Der Friedensbeauftragte der Evangelischen Kirche in Deutschland (EKD), Renke Brahms, hat sich kritisch zur Anschaffung von waffenfähigen Drohnen für die Bundeswehr geäußert. "Hier sind völkerrechtliche, aber auch ethische Fragen in Bezug auf Kampfdrohnen noch völlig ungeklärt, um eine solche Entscheidung zu treffen", warnte Brahms am Dienstag in Bonn. Zudem stehe damit längerfristig auch im Raum, dass Deutschland dem Trend zu automatisierten und autonomen Waffensystem Vorschub leiste. Hier seien aber internationale Vereinbarungen über eine Ächtung dieser Waffensysteme nötig, sagte Brahms.

Verteidigungsministerin Ursula von der Leyen (CDU) will für 895 Millionen Euro israelische Kampfdrohnen des Typs "Heron TP" für neun Jahre anmieten. Wenn der Haushaltsausschuss zustimmt, würde die Luftwaffe der Bundeswehr erstmals ein unbemanntes Flugzeug erhalten, das groß genug ist, um auch Waffen zu tragen. Die Entscheidung wird für diese Woche erwartet.

Zwar wolle die Bundeswehr die Drohnen zu Aufklärungszwecken einsetzen, sehr kritisch seien jedoch die weiteren Entwicklungen im Blick auf die neuen Waffentechnologien zu bewerten, fügte Brahms hinzu: "Noch hat die Bundeswehr keine 'Killerroboter' im Einsatz, es droht aber ein Schritt hin zu einer neuen Qualität von Waffen. Dann besteht die Gefahr, dass Maschinen über Leben und Tod entscheiden. Und damit werden Grenzen überschritten."
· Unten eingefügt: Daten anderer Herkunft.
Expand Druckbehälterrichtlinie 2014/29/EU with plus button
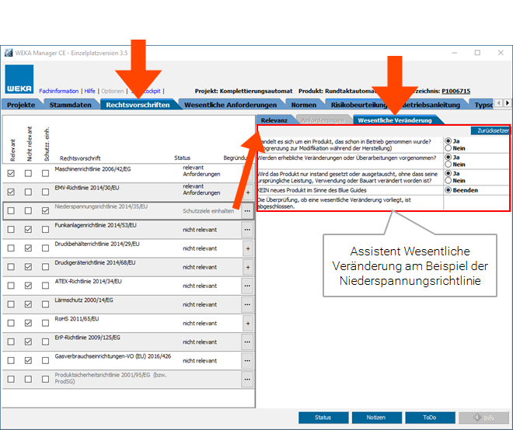The height and width of the screenshot is (430, 513). 247,248
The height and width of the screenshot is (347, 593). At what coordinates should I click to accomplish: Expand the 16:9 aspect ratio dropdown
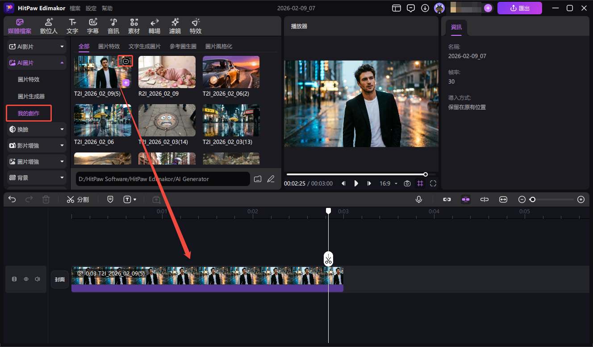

Gleichzeitig könne durch solche Waffensysteme die Bereitschaft für einen Waffeneinsatz durch Drohnen auch bei Einsätzen der Bundeswehr steigen, erklärte der EKD-Friedensbeauftragte: "Damit werden Kriege leichter führbar." Aber auch völkerrechtlich sei vieles noch unklar. "Die Unterscheidung zwischen Zivilbevölkerung und Soldaten ist schwierig, was Berichte über Drohneneinsätze immer wieder gezeigt haben", erklärte der Theologe. "Auch gezielte Tötungen außerhalb eines bewaffneten Konflikts widersprechen dem Völkerrecht."

Die Anschaffung der Kampfdrohnen sei zudem sehr teuer. Dieses Geld fehle bei "Investitionen in eine gewaltfreie und zivile Konfliktbearbeitung", mahnte Brahms, der auch Leitender Geistlicher der Bremischen Evangelischen Kirche ist.